A feature about the administrative part of the Irish Acts was that the cruisers of the Royal Navy and the coast guard on the sea coast, and the constabulary inland, were specially authorised to enforce their
provisions. Pollock thought this feature was remarkable.

===History in the Republic of Ireland===
The Fisheries Acts, 1842 to 1958 included the following two Acts, amongst others:

The Fisheries (Statute Law Revision) Act 1949 (No 27) was an Act of the Oireachtas. It effected pre-consolidation amendments (including repeals).

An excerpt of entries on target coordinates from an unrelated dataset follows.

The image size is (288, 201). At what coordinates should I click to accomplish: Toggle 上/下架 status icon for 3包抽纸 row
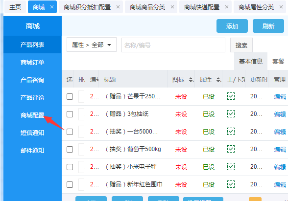tap(231, 114)
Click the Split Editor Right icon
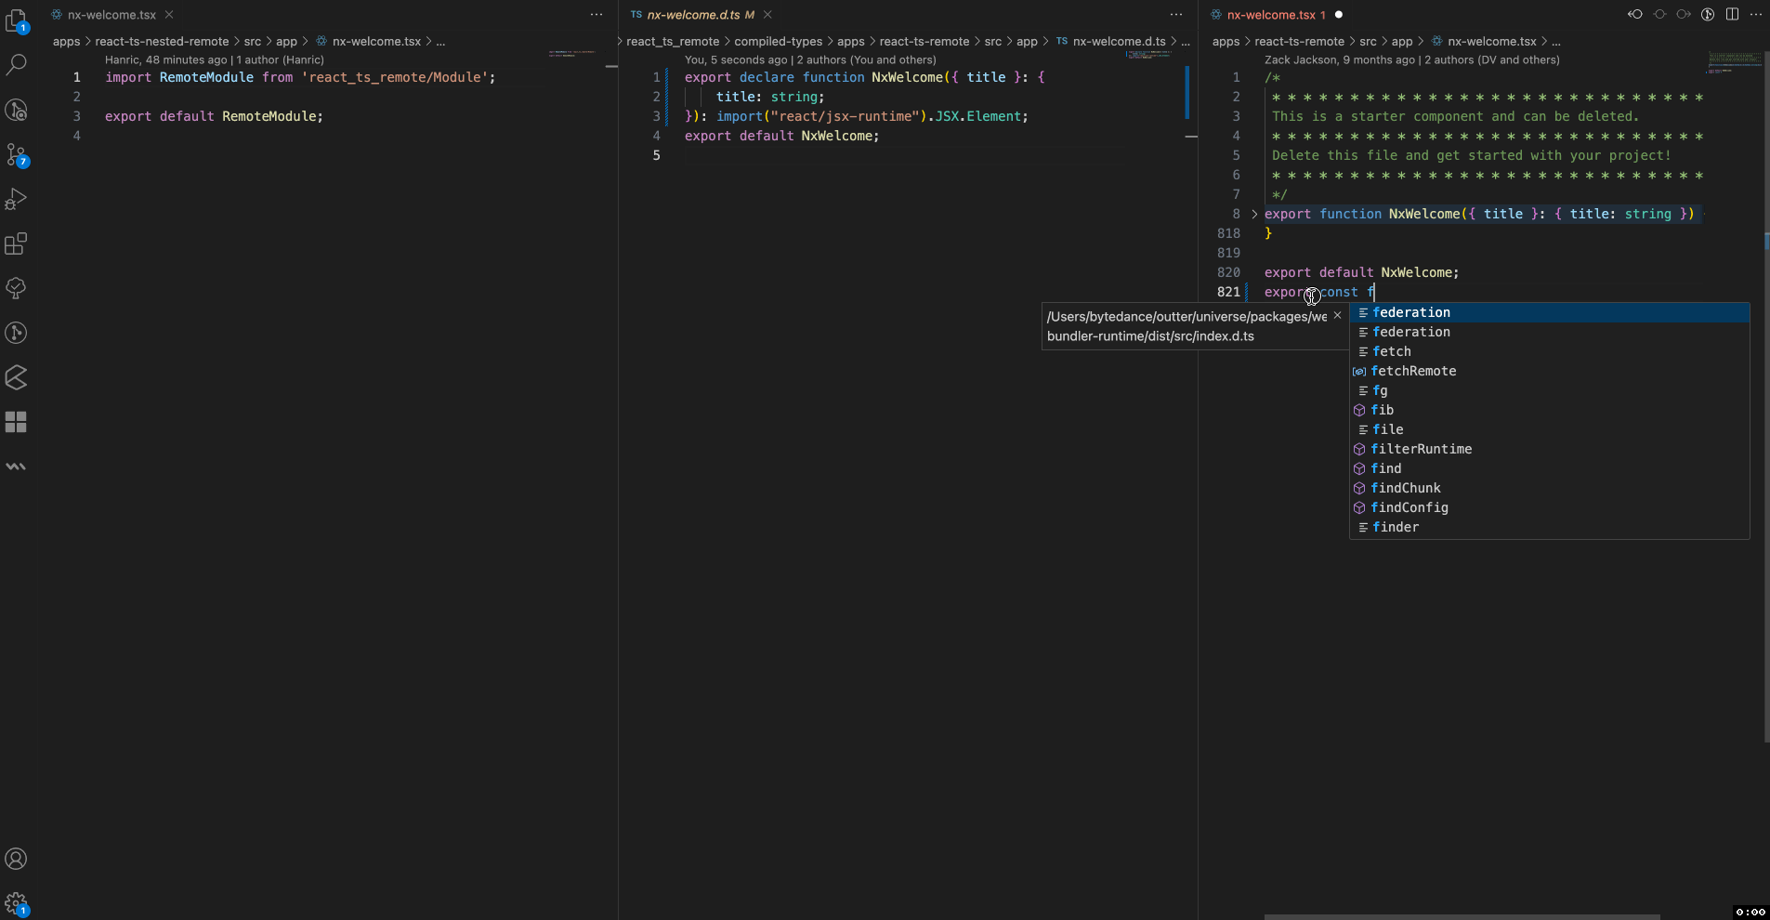The height and width of the screenshot is (920, 1770). [x=1732, y=14]
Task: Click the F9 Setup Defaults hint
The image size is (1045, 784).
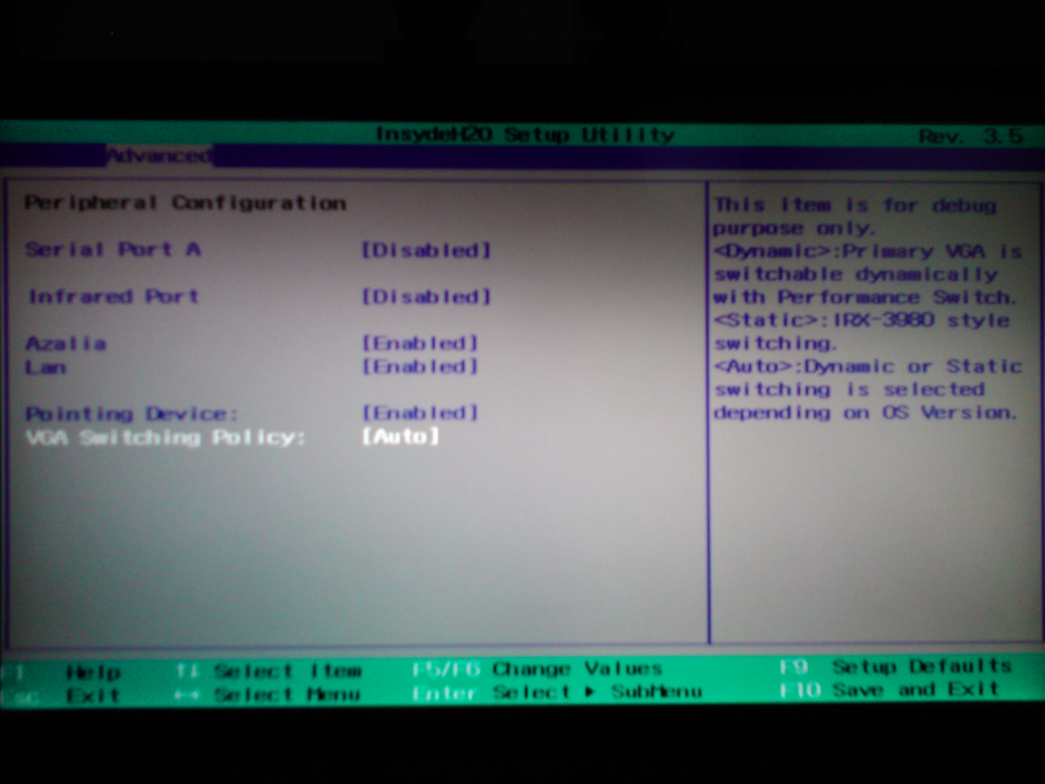Action: 895,667
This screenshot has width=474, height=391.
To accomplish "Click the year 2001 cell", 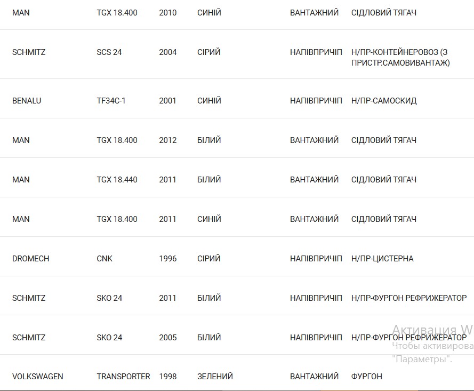I will point(167,101).
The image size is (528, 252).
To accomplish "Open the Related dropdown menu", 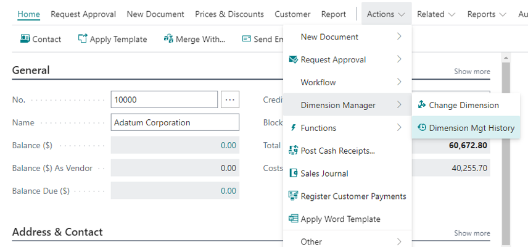I will click(435, 14).
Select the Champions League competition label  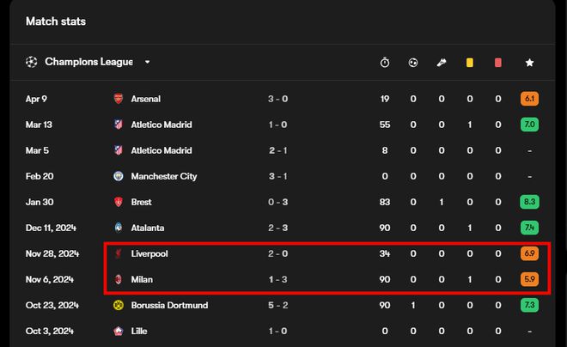[x=88, y=62]
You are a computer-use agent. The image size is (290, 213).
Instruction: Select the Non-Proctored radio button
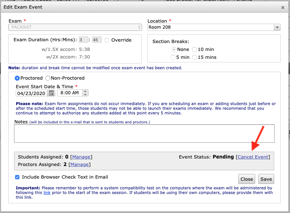click(48, 78)
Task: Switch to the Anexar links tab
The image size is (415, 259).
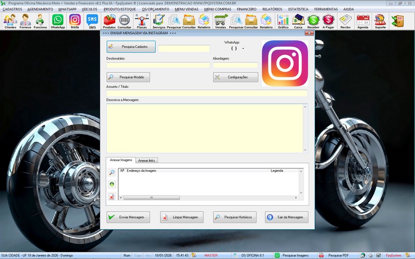Action: 147,161
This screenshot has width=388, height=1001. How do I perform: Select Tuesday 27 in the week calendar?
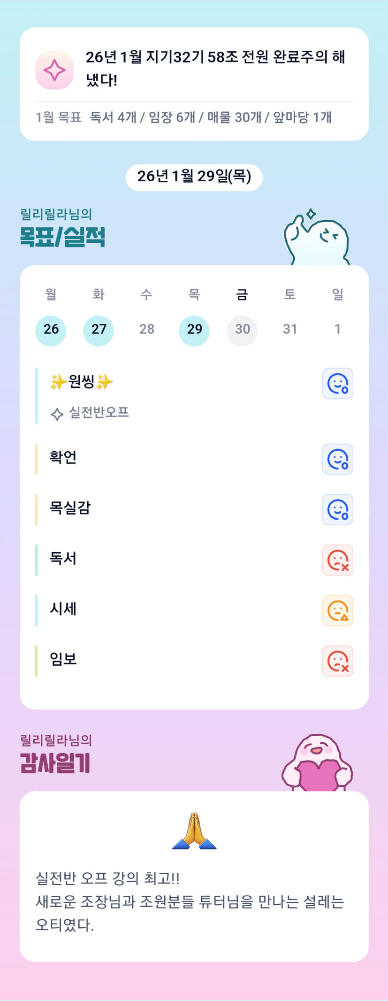click(x=99, y=330)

It was repealed by section 5 of, and the First Schedule to, the Fisheries (Consolidation) Act 1959, subject to the saving in section 334 of that Act. Section 7 was applied by section 2(4) of the Fisheries (Amendment) Act 1953. Section 12 amended section 23 of the Shannon Fisheries Act 1935, and was repealed by section 25 of, and the Second Schedule to, the Fisheries (Statute Law Revision) Act 1956. As to section 21, see Attorney General (Mahoney) v Cooper. In section 29 (Protection of Waters from Pollution), the definitions of the expressions "deleterious matter" and "waters" were repealed by section 25 of, and the Second Schedule to, the Fisheries (Statute Law Revision) Act 1956. As to section 29(2), see State v Power. Section 30 amended section 38 of the Fisheries Act 1939, and was repealed by section 25 of, and the Second Schedule to, the Fisheries (Statute Law Revision) Act 1956. As to section 30, see Drugan v Airey.

The Fisheries (Statute Law Revision) Act 1956 (No 28) was an Act of the Oireachtas. It effected pre-consolidation amendments (including repeals). It was repealed by section 5 of, and the First Schedule to, the Fisheries (Consolidation) Act 1959, subject to the saving in section 334 of that Act.

Acts passed from 1959 onwards

The Fisheries (Amendment) Act 1974, the Fisheries (Amendment) Act 1978 and the Fisheries (Amendment) Act 1983 were repealed by Sea-Fisheries and Maritime Jurisdiction Act 2006. The Fisheries (Amendment) Act 2000 was repealed by the Inland Fisheries Act 2010.

===History in Northern Ireland===
The Fisheries (Amendment) (Northern Ireland) Order 1983 (SI 1983/1900) (NI 21) was revoked by the Public Authorities (Reform) Act (Northern Ireland) 2009.